Data for processing =>
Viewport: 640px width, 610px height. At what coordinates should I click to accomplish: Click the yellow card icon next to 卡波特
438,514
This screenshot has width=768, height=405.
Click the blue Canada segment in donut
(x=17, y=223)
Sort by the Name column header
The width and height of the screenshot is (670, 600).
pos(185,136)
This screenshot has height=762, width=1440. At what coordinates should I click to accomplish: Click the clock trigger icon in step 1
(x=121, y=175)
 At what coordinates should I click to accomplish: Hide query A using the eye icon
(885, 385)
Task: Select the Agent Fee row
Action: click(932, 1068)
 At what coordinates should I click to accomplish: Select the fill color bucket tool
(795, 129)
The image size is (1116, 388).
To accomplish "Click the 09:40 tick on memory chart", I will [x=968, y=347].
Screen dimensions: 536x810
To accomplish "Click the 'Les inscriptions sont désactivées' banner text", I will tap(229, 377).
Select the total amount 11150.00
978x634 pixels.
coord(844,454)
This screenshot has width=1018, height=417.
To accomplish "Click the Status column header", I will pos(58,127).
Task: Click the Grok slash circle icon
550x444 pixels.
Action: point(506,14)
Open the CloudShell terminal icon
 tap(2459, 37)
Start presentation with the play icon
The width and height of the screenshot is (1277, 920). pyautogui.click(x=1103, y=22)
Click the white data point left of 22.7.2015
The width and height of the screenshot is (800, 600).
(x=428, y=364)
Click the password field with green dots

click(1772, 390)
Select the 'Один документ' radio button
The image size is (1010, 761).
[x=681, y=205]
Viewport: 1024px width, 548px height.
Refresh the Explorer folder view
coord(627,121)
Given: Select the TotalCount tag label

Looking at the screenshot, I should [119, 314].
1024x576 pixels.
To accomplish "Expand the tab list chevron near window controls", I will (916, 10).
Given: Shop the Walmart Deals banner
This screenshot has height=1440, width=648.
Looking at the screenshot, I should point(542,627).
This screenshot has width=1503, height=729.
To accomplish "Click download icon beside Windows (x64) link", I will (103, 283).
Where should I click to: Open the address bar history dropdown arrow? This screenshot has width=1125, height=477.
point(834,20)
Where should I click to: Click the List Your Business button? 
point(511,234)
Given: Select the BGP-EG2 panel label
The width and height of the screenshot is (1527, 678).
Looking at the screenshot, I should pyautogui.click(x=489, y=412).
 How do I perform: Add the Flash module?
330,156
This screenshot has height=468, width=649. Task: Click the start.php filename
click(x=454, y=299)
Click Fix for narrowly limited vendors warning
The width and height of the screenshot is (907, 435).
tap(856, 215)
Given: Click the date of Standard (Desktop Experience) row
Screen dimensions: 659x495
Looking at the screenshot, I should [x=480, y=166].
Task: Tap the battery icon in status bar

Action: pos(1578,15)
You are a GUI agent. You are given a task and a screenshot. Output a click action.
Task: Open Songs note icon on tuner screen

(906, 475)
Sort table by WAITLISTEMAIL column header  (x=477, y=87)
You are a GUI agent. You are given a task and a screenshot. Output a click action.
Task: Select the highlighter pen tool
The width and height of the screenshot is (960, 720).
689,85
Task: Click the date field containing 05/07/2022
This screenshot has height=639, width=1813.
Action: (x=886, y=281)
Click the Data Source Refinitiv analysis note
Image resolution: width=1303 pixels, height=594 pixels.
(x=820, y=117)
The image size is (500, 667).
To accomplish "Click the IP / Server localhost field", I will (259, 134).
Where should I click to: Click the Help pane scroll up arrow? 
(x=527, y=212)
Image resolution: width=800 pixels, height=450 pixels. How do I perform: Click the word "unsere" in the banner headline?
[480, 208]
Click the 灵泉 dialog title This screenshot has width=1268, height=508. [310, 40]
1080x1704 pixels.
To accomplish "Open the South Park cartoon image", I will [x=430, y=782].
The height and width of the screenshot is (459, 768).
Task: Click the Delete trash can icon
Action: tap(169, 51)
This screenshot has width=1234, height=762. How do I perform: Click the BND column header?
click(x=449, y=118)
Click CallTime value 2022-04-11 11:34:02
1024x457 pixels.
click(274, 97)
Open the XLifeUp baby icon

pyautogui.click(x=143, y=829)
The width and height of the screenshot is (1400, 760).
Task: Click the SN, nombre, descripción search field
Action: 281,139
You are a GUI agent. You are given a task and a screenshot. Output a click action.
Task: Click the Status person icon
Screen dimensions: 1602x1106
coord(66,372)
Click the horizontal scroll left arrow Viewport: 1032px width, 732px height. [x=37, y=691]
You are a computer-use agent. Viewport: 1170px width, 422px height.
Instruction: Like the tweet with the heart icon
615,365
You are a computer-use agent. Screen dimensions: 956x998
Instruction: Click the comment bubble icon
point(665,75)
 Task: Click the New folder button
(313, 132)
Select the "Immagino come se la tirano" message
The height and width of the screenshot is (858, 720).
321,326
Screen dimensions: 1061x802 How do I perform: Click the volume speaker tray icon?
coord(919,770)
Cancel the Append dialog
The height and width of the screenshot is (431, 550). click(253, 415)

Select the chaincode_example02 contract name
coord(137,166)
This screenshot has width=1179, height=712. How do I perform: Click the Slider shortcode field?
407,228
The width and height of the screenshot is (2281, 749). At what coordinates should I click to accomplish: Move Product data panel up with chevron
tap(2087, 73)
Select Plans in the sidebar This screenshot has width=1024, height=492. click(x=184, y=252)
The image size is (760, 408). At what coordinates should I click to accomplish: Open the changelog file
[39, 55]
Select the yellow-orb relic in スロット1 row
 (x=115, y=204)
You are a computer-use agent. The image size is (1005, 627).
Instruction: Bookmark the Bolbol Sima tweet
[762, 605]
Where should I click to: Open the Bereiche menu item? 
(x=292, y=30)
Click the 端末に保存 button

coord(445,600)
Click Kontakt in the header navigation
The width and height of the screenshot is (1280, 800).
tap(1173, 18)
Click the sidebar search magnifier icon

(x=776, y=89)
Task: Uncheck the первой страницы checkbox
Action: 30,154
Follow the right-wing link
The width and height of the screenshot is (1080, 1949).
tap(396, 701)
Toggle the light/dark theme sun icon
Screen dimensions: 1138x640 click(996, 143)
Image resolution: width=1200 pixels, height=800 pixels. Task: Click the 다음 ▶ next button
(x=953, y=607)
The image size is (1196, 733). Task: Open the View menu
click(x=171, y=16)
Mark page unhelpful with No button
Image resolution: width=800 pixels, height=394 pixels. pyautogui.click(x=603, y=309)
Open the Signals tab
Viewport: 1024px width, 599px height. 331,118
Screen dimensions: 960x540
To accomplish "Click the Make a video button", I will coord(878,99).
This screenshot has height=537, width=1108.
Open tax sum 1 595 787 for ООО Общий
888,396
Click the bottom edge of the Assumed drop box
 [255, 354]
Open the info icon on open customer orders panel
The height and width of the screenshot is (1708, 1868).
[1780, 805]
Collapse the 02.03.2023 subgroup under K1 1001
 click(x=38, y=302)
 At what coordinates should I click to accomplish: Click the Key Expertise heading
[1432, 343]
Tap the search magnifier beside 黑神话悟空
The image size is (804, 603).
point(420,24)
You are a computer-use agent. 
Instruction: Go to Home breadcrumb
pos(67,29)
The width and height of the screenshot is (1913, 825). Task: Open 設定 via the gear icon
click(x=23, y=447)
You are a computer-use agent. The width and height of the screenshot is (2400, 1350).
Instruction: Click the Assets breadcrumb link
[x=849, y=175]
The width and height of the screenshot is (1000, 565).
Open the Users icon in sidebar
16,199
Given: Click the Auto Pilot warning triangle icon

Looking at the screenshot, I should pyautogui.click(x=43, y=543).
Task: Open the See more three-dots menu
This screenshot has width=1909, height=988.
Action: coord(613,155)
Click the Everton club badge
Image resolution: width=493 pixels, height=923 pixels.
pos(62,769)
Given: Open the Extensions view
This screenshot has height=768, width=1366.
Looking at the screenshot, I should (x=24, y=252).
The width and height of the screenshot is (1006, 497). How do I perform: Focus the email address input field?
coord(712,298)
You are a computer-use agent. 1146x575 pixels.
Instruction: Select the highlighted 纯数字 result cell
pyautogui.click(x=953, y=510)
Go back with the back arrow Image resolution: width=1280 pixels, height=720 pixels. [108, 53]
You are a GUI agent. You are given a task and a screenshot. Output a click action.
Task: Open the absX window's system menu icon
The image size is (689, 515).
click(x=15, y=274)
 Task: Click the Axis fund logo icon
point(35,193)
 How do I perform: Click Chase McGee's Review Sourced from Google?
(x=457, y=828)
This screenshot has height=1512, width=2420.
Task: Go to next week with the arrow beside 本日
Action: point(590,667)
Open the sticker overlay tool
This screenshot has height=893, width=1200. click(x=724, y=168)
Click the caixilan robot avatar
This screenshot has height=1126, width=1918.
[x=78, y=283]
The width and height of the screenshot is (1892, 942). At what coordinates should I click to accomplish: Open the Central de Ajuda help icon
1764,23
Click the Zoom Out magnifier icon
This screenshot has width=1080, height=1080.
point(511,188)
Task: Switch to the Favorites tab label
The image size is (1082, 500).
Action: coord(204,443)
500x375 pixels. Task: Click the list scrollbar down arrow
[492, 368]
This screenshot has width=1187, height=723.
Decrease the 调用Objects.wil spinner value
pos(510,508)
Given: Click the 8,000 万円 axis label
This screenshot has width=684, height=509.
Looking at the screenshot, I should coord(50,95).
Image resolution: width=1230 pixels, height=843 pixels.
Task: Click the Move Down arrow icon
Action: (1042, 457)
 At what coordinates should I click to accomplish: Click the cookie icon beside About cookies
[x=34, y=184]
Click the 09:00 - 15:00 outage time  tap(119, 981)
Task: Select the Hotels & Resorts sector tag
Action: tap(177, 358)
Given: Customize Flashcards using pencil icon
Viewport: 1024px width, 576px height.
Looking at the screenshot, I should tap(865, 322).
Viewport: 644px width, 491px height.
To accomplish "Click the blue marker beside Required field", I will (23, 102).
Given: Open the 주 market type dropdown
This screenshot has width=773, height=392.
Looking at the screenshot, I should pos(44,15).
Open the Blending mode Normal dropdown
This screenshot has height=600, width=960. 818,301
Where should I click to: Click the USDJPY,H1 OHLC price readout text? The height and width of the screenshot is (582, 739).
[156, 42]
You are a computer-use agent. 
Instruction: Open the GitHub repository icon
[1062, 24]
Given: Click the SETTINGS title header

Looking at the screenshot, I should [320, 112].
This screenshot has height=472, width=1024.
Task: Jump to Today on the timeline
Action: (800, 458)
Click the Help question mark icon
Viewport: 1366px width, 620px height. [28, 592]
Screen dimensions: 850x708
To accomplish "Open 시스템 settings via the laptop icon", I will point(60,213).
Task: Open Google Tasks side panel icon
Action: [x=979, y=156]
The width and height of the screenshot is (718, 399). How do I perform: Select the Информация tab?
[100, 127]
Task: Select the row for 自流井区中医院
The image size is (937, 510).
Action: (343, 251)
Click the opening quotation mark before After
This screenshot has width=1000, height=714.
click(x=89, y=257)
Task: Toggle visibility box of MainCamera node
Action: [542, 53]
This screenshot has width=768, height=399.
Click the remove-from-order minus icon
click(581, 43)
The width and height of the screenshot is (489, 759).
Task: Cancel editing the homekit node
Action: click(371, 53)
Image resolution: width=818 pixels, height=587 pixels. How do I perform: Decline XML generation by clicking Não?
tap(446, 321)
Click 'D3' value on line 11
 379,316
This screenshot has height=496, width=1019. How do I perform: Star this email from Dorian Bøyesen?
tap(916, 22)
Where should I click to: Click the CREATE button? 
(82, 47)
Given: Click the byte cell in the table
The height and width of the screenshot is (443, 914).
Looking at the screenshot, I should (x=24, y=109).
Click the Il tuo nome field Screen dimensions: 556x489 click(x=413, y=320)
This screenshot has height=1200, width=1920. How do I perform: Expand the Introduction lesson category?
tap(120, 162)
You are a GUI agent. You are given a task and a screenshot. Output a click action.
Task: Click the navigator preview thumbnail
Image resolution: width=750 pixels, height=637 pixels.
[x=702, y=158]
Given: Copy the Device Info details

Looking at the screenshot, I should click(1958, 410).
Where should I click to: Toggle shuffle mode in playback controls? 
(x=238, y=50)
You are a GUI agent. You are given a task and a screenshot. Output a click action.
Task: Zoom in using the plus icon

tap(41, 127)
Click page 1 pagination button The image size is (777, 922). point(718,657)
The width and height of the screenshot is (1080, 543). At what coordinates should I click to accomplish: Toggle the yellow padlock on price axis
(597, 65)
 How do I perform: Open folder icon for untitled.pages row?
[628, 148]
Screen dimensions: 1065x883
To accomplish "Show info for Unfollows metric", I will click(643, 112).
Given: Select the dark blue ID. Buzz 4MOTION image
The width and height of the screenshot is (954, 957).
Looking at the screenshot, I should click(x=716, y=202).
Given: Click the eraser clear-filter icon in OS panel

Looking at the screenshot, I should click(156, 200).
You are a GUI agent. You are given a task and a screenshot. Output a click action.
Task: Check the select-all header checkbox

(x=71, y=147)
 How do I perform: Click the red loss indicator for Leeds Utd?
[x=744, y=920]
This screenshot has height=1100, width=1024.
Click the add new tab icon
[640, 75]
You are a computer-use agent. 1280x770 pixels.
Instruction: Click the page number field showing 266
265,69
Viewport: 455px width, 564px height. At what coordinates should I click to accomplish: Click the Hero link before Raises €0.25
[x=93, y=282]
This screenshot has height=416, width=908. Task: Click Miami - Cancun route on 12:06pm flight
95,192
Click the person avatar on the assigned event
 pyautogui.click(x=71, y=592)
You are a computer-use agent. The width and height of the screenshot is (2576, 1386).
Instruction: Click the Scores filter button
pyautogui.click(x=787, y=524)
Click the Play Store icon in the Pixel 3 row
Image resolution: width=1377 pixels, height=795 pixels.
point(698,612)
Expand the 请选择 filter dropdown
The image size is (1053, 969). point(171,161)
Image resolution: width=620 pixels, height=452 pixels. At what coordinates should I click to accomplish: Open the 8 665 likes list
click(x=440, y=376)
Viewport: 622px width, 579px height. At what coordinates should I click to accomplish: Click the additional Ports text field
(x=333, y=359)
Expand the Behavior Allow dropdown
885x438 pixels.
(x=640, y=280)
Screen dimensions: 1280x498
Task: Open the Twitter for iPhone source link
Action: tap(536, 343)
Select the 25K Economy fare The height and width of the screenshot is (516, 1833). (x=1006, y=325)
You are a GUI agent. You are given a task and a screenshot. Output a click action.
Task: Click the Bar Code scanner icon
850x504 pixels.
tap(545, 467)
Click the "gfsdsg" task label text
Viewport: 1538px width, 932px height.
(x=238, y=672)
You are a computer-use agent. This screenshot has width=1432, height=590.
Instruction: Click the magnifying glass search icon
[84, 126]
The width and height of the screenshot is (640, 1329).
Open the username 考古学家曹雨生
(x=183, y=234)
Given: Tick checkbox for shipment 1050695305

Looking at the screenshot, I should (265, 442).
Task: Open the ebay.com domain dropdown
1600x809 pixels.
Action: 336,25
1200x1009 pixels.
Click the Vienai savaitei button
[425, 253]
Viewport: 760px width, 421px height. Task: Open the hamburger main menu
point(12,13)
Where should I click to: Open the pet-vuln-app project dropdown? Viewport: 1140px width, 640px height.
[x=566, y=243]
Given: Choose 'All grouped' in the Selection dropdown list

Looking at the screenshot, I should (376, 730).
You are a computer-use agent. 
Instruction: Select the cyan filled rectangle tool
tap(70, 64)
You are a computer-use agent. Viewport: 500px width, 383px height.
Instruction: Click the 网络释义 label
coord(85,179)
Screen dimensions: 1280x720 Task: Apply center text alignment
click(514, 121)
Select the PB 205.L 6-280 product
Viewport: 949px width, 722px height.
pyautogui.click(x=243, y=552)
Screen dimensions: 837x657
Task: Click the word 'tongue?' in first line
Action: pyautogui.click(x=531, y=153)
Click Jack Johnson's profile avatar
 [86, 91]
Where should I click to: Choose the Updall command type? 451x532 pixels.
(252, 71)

About this task =>
The answer should be all lines from the entries above that hold the word "table".

Exercise output =>
Sort table by WAITLISTEMAIL column header  (x=477, y=87)
Given: Click the byte cell in the table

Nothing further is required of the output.